Reportedly, issues concerning internally displaced persons (IDPs), ways to accelerate the peace process in Kachin State and  religious freedom were also discussed between the two.

At the same time, the Tatmadaw has been making a series of donations to non-Buddhist religious communities in a move what it said was aimed at building national unity. Senior General Min Aung Hlaing has been donating cash and provisions to various Christian and Muslim religious communities around the country since a few weeks ago.

To drive home his intended message, Min Aung Hlaing told the reverent during the meeting: “Concerning religion I don’t have any intention of segregation.” 

On the question of how the reverent sees the commander-in-chief’s opinion, he replied: “I see and feel that the Tatmadaw really wants to change. (He is) really driving at achieving peace. That’s why my view is that he is really convincingly saying it and that is the feeling inside me.”

If the commander-in-chief aim is send the message that the Tatmadaw is reforming to become more tolerance and accommodating peaceful co-existence of different religions, it is too early to predict whether the international community is ready to believe him.

Some are of the opinion that the US visa sanctions on the commander-in-chief and his three generals a month ago, including the UN’s Fact-finding Mission on Myanmar (FFM) report and the hand over of it to the Independent Investigative Mechanism for Myanmar (IIMM) the extensive information it collected over the last two years on September 9, might have soften the  commander-in-chief’s attitude of constant denial.

The Mission’s evidence has been preserved and transferred to the IIMM in a manner that ensures its integrity so it can be used in criminal trials in courts outside Myanmar, wrote the United Nations Human Rights Council on its website.

“This is an important step in achieving justice for victims and accountability for serious crimes,” added the report.

While the withdrawal of lawsuit on KBC chairman is a welcome move, Tatmadaw still needs to do a lot more if it wants to salvage its image by gearing up for more reform.

For example, its lawsuits against the three monks have to be revoked. 

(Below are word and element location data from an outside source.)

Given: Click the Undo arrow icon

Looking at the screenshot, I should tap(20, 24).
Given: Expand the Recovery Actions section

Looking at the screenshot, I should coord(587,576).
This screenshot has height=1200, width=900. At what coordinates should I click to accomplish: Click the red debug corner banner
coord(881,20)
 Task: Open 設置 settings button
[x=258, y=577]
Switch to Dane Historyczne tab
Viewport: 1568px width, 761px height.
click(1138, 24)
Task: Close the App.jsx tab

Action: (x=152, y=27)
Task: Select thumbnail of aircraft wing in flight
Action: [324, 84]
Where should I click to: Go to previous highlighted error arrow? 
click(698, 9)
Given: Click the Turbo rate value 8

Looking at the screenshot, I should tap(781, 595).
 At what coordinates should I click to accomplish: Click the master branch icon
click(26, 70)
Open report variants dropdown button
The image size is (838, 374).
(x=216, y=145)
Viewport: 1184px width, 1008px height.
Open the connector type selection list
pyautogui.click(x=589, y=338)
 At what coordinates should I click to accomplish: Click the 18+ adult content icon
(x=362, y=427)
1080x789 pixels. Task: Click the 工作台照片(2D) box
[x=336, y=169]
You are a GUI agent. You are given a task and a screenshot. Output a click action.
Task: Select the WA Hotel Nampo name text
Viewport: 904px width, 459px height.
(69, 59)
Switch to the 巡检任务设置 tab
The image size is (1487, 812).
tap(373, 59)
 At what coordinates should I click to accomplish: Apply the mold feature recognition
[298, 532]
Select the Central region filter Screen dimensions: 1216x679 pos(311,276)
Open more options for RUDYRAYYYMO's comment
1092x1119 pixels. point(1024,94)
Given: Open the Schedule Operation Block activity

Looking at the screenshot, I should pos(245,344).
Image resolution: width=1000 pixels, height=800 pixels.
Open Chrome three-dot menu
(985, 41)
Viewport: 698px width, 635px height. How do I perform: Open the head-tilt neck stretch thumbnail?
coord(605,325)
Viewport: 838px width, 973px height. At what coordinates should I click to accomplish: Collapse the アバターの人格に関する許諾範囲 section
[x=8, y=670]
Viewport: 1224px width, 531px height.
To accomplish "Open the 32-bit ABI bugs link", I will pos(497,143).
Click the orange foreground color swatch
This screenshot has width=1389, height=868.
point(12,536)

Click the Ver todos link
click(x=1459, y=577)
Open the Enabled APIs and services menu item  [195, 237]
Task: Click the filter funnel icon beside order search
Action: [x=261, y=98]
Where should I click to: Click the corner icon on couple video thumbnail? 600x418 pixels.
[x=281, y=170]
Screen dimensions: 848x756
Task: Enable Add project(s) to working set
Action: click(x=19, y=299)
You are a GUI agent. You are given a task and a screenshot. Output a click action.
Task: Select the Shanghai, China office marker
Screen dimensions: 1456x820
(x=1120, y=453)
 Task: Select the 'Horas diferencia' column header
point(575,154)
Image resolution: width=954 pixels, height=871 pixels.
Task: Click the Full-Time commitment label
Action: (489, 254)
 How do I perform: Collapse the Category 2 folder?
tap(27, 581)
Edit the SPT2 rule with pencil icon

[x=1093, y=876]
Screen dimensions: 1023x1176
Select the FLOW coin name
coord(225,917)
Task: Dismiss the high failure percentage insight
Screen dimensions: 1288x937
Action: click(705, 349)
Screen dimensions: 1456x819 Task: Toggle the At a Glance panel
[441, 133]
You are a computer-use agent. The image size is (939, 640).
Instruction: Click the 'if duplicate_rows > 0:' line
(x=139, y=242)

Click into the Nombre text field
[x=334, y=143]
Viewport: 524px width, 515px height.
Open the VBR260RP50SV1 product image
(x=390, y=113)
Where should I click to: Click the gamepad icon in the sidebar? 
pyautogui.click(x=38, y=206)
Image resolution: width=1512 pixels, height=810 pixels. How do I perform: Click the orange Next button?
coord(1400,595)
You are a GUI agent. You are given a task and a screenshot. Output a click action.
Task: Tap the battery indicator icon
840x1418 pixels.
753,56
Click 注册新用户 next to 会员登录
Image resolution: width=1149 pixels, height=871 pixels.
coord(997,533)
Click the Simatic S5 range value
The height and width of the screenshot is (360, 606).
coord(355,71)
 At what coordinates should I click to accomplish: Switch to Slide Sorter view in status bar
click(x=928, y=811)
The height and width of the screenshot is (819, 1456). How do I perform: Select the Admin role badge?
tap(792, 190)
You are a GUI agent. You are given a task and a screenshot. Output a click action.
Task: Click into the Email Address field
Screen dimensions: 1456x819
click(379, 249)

The monk U Thawbita, is facing a lawsuit for violating Article 66(d) and Section 505(b);  the monk U Sein Ti Ta is slapped with Article 66(d) after the court rejected a lawsuit under Section 505(b) in July; and the monk, U Arriyawuntha, whose lawsuit was based on his comments over 30 million kyats in donations made by a senior military officer to the ultra-nationalist group Buddha-Dhamma Parahita Foundation, formerly known as Ma Ba Tha. 

Section 505(b) of the Penal Code for sedition is punishable for up to 2 years of imprisonment and Article 66(d) of the Telecommunications Law can carry a sentence of up to three years in prison. 

Moreover, Tatmadaw will have to show more patience and accommodative attitude in the upcoming September 17, bilateral ceasefire negotiation talks meeting in Kengtung between itself and the four-member Northern Alliance – Burma (NA-B) to end the armed conflict in northern Shan and Arakan States, if the issues of IDPs, acceleration of peace and religious freedom are to be satisfactorily resolved.